7. Incorporation of Plan. The Plan is hereby incorporated by reference into this Agreement and made a part hereof, and the Shares and this Agreement shall be subject to all terms and conditions of the Plan.
8. Amendments. The Committee may amend the terms of this Agreement prospectively or retroactively at any time, but no such amendment shall impair the rights of the Participant hereunder without the Participant's consent.
9. Survival of Terms. This Agreement shall apply to and bind the Participant and the Company and their respective permitted assignees and transferees, heirs, legatees, executors, administrators and legal successors.
10. Rights as a Stockholder. Subject to the restrictions set forth in the Plan and this Agreement, the Participant shall possess all incidents of ownership with respect to the Shares, including the right to receive or reinvest dividends with respect to such Shares and to vote such Shares.
11. Authority of the Board. The Committee shall have full authority to interpret and construe the terms of the Plan and this Agreement. The determination of the Committee as to any such matter of interpretation or construction shall be final, binding and conclusive.
12. Representations. The Participant hereby acknowledges that the Participant has reviewed with the Participant's own tax advisors the Federal, state, local and foreign tax consequences of the transactions contemplated by this Agreement. The Participant is relying solely on such advisors and not on any statements or representations of the Company or any of its agents. The Participant understands that the Participant (and not the Company) shall be responsible for any tax liability that may arise as a result of the transactions contemplated by this Agreement.
13. Acceptance. The Participant hereby acknowledges receipt of a copy of the Plan and this Agreement and that the Participant has read and understand the terms and provisions thereof, and accepts the Shares subject to all the terms and conditions of the Plan and this Agreement. The Participant hereby agrees to accept as binding, conclusive and final all decisions or interpretations of the Committee upon any questions arising under this Agreement.
14. Authorization. The Participant hereby authorizes and directs the Secretary of the Company, or such other person designated by the Company, to take such steps as may be necessary to carry out any of the transactions contemplated by this Agreement, including without limitation the transfer of the Shares to the Company upon their forfeiture by the Participant.
15. Withholding Requirements. The Company's obligations under this Agreement shall be subject to all applicable tax and other withholding requirements, and the Company shall, to the extent permitted by law, have the right to deduct any withholding amounts from any payment or transfer of any kind otherwise due to the Participant (including the Shares).
16. Certain Defined Terms. Capitalized terms used but not defined herein shall have the meaning ascribed to them in the Plan.
17. Interpretation. Headings to provisions of this Agreement are intended for convenience of reference only and shall have no effect on the interpretation of this Agreement.
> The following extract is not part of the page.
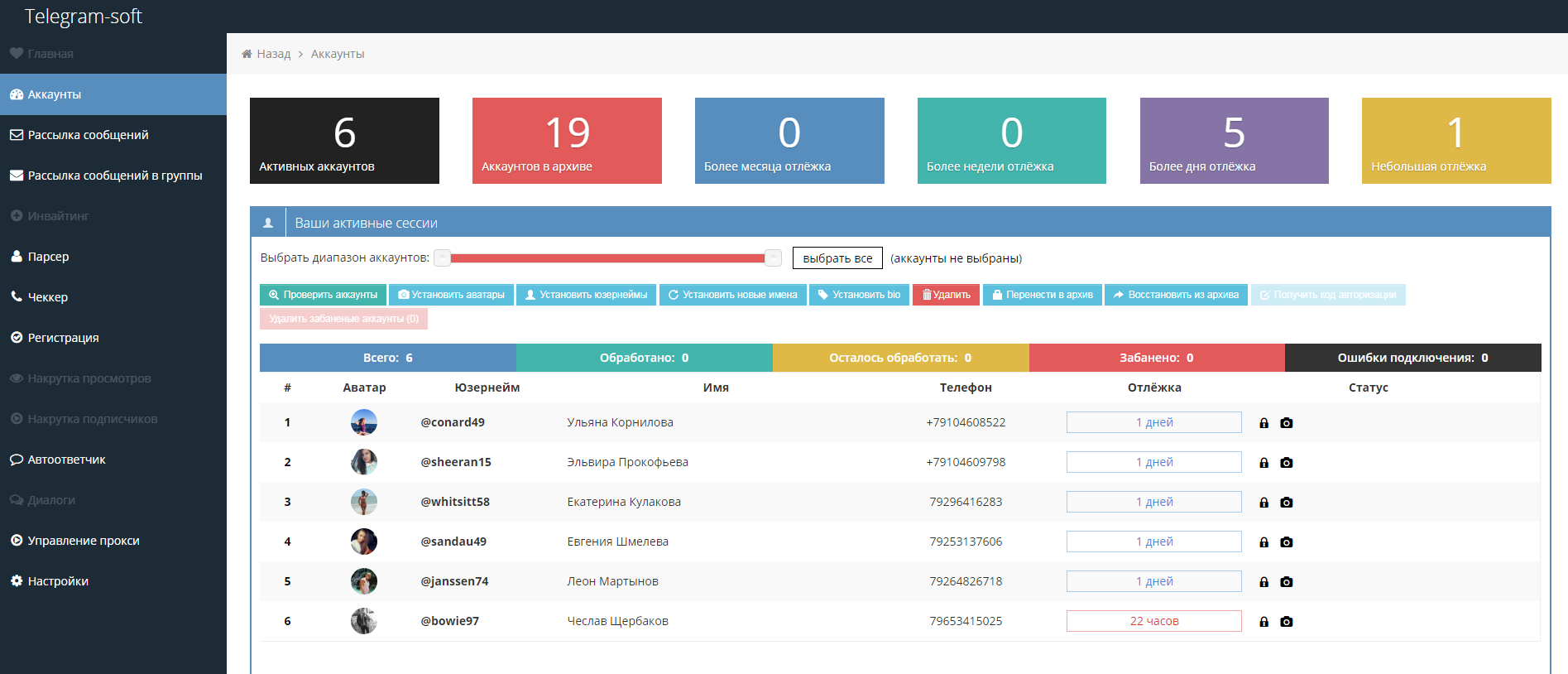Click the red Удалить button
Screen dimensions: 1568x674
pyautogui.click(x=946, y=295)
18. Severability. If any provision of this Agreement is held to be invalid or unenforceable, the other provisions of this Agreement shall not be affected but shall be applied as if the invalid or unenforceable provision had not been included in this Agreement.
19. Applicable Law. This Agreement shall be governed by, and construed in accordance with, the laws of the State of Georgia, except to the extent that federal law is controlling.
AFLAC INCORPORATED |
||
By: |
XXXXXX X. XXXX |
|
Title: |
Chairman and Chief Executive Officer |
Acknowledgment:
The Participant acknowledges by his or her signature on the attached Notice of Grant of Restricted Stock that the Participant has received a copy of the 2004 AFLAC Incorporated Long-Term Incentive Plan Prospectus, has read the same, and is familiar with its provisions and understands and agrees that they, as well as the terms stated herein and upon the attached notice, are part of this Agreement.